● **Exercise tasks**:
[1] List the names of all variables declared with "let mut" in the code of the issue thread below.
[2] Reproduce the stretch of the issue thread from "I have a mixed" through "csv_reader = csv::ReaderBuilder::new()", substituting "first_line" for every "nfields_string".

● **Source excerpt**:
****

BurntSushi / rust-csv

A CSV parser for Rust, with Serde support.
The Unlicense
1.71k stars 219 forks source link

csv::ReaderBuilder::from_reader() moves the file reader. #301

Open ruffianeo opened 1 year ago

ruffianeo commented 1 year ago

Thank you for taking the time to file a bug report. The following describes some guidelines to creating a minimally useful ticket.

Above all else: do not describe your problem, SHOW your problem.

version = "1.2.0"

I have a mixed content scenario in my files:

let mut file_reader = std::io::BufReader::new(f);
  let mut nfields_string = String::new();
  let _ = file_reader
    .read_line(&mut nfields_string)
    .expect("rankings.txt - could not read first line.");
  let mut csv_reader = csv::ReaderBuilder::new()
    .has_headers(false)
    .trim(csv::Trim::Fields)
    .from_reader(file_reader);
  // ... no access to <more-other-stuff> because the file_reader has been moved!
  // ...

This use case is not really supported the way the crate works right now.

****

[Records from a dataset]
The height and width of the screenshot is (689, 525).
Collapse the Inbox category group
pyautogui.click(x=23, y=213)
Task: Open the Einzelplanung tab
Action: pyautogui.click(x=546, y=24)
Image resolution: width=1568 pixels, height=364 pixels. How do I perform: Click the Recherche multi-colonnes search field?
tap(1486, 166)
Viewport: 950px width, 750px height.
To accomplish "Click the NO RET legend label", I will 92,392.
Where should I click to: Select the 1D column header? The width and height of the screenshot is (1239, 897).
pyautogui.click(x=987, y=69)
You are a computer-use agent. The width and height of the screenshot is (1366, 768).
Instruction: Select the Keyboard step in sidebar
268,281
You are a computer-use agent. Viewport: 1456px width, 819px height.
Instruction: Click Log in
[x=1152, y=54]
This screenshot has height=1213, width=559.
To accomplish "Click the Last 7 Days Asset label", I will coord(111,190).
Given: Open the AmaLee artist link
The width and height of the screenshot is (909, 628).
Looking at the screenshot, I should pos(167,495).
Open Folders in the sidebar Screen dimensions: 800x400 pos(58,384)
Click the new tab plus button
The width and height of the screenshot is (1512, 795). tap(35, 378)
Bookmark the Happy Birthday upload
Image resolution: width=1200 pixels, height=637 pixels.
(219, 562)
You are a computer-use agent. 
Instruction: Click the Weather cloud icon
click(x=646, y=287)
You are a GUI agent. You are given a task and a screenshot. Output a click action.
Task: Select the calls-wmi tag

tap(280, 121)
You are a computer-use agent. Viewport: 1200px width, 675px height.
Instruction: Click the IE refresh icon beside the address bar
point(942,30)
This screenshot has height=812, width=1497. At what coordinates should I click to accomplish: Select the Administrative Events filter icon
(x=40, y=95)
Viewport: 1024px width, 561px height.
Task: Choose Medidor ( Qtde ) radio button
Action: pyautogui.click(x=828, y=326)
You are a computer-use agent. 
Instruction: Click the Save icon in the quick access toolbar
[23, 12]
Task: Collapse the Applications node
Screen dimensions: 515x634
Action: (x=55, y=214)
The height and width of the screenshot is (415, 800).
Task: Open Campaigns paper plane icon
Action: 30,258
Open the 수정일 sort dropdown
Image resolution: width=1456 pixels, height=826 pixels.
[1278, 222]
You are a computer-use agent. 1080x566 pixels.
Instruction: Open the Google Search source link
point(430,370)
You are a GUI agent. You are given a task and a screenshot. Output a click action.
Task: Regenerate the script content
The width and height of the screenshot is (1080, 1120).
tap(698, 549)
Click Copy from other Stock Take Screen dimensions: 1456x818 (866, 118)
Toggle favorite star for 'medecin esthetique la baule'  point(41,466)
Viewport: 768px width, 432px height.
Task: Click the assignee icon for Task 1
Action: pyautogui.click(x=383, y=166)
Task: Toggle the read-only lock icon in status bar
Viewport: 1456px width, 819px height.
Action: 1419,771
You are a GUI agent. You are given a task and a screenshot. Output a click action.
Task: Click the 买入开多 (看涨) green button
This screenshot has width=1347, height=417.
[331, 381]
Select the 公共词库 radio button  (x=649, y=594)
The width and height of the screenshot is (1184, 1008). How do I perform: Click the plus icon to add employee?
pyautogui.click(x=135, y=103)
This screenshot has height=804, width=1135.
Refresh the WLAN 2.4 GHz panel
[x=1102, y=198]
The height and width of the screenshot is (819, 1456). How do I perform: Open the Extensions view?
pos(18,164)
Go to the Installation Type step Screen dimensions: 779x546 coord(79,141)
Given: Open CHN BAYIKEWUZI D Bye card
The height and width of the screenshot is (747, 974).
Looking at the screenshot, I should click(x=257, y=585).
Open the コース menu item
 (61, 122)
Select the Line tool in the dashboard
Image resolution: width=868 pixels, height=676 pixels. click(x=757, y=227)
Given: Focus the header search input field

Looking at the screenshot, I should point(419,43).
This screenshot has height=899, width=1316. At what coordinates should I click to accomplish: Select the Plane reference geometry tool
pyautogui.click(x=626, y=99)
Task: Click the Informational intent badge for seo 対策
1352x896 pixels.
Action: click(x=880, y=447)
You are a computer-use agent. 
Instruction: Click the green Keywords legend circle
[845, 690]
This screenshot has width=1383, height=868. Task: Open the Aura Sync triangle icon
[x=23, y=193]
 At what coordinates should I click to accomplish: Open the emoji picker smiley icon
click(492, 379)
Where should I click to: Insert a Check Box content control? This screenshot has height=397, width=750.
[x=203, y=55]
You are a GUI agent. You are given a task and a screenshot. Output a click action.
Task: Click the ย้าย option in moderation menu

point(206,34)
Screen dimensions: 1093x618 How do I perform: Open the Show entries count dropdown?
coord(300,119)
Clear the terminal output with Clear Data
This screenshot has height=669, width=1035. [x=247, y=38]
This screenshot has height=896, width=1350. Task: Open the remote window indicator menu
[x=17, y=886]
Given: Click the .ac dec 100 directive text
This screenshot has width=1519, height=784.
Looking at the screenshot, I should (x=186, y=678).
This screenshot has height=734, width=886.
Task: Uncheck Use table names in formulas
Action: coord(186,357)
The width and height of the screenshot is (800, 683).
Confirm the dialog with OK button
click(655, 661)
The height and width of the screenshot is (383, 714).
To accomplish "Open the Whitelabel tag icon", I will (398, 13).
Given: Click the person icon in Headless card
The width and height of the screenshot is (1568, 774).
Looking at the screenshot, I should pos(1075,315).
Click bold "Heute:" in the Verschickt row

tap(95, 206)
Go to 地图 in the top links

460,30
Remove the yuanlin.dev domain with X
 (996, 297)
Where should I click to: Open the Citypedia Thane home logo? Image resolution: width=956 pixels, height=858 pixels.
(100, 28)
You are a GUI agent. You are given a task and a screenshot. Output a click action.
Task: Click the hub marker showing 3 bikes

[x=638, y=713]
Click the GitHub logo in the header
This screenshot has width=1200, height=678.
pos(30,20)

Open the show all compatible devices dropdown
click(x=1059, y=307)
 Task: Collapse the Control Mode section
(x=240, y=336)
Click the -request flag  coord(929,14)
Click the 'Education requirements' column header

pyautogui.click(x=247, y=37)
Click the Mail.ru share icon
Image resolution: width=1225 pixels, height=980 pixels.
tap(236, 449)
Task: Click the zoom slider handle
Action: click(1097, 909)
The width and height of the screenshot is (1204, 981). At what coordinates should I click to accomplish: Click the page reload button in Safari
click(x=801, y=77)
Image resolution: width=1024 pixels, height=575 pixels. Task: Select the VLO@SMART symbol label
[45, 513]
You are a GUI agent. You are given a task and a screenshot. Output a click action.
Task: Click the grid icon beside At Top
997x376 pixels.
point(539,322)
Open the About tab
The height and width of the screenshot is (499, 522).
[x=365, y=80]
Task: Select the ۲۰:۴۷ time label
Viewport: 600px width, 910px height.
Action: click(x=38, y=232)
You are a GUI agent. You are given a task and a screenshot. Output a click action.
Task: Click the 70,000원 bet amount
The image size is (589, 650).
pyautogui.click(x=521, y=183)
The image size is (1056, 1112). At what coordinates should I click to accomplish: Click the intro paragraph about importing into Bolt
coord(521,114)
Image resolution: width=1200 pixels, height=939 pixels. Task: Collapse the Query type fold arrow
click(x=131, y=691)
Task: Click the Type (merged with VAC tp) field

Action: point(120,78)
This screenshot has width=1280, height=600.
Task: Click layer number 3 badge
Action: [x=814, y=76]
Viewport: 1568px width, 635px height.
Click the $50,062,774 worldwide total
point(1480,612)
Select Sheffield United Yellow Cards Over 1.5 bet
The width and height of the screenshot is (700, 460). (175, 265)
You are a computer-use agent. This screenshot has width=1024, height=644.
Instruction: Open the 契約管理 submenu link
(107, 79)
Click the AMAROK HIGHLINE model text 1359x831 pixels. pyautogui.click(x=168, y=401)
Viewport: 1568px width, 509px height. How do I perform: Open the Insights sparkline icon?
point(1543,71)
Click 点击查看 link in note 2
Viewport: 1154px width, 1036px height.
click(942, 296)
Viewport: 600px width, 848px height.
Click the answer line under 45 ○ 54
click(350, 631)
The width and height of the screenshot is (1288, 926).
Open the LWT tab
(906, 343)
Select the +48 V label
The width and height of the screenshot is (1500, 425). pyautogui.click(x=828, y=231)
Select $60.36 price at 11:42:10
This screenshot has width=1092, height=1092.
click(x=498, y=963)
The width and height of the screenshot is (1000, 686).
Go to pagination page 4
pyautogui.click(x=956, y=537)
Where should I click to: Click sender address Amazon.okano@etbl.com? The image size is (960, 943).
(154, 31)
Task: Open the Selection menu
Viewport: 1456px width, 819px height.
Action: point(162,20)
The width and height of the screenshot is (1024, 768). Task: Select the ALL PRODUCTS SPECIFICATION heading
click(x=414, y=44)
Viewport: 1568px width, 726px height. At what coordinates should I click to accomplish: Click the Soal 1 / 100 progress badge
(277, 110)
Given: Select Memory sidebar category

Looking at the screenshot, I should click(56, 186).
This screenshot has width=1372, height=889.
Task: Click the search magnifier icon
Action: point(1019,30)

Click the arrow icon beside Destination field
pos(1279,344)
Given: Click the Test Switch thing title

****

● **Exercise responses**:
[1] file_reader, nfields_string, csv_reader

[2]
I have a mixed content scenario in my files:

let mut file_reader = std::io::BufReader::new(f);
  let mut first_line = String::new();
  let _ = file_reader
    .read_line(&mut first_line)
    .expect("rankings.txt - could not read first line.");
  let mut csv_reader = csv::ReaderBuilder::new()